Pharmacological profiles of a novel protein tyrosine phosphatase 1B inhibitor, JTT-551

Aim: Protein tyrosine Phosphatase 1B (PTP1B), a negative regulator of Insulin signalling, is a novel therapeutic target for type 2 diabetes mellitus. We evaluated in vitro and in vivo the pharmacological profiles of a new PTP1B inhibitor, JTT-551: monosodium ({[5-(1,1-dimethylethyl)thiazol-2-yl]methyl} {[(4-{4-[4-(1-propylbutyl)phenoxy]methyl}phenyl)thiazol-2-yl]methyl}amino)acetate.

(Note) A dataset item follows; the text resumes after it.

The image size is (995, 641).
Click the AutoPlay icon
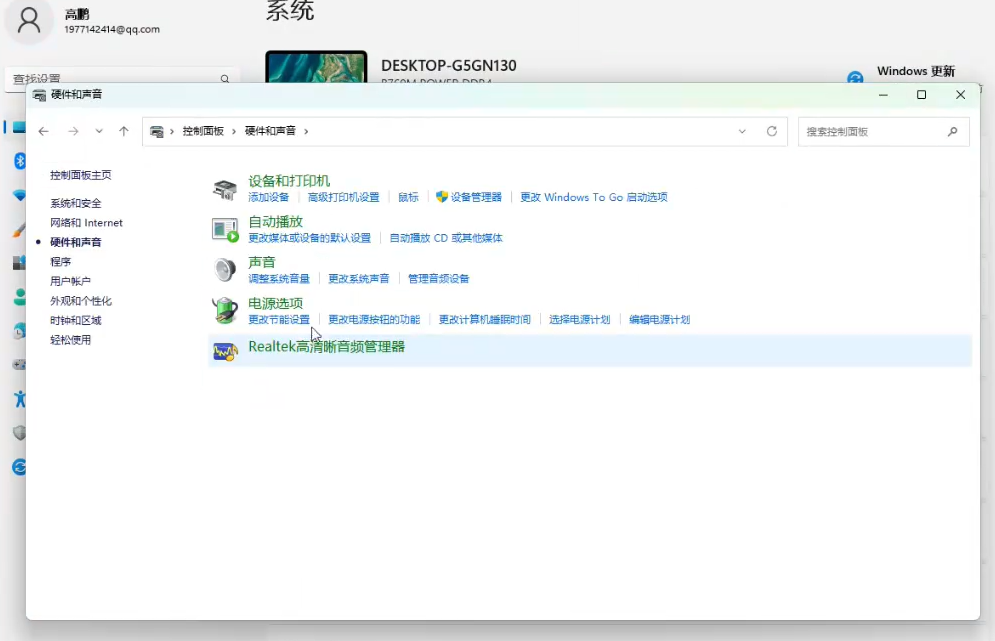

Methods: PTP1B inhibitory activity and the inhibition mode were assayed with p-nitrophenyl phosphate as a substrate, and the selectivity of JTT-551 against other PTPs, including T-cell protein tyrosine Phosphatase (TCPTP), CD45 protein tyrosine Phosphatase (CD45) and leucocyte common antigen-related protein tyrosine Phosphatase (LAR), was evaluated. Glucose uptake with JTT-551 treatment was evaluated in L6 rat skeletal myoblasts (L6 cells). In the in vivo study, we investigated the effects on Insulin Receptor (IR) phosphorylation and blood chemical parameters with JTT-551 administration in ob/ob mice and db/db mice.

Results: JTT-551 showed an inhibitory effect on PTP1B with a Ki value of 0.22 microM, and a mixed-type inhibition mode. Ki values of TCPTP, CD45 and LAR were 9.3, 30 or higher and 30 or higher microM, respectively, and JTT-551 exhibited clear selectivity against the other PTPs. Moreover, JTT-551 increased the insulin-stimulated glucose uptake in L6 cells. A single administration of JTT-551 in ob/ob mice enhanced the IR phosphorylation of liver and reduced the glucose level. In db/db mice, chronic administration showed a hypoglycaemic effect without an acceleration of body weight gain.

Conclusions: JTT-551, a newly developed PTP1B inhibitor, improves glucose metabolism by enhancement of Insulin signalling and could be useful in the treatment of type 2 diabetes mellitus.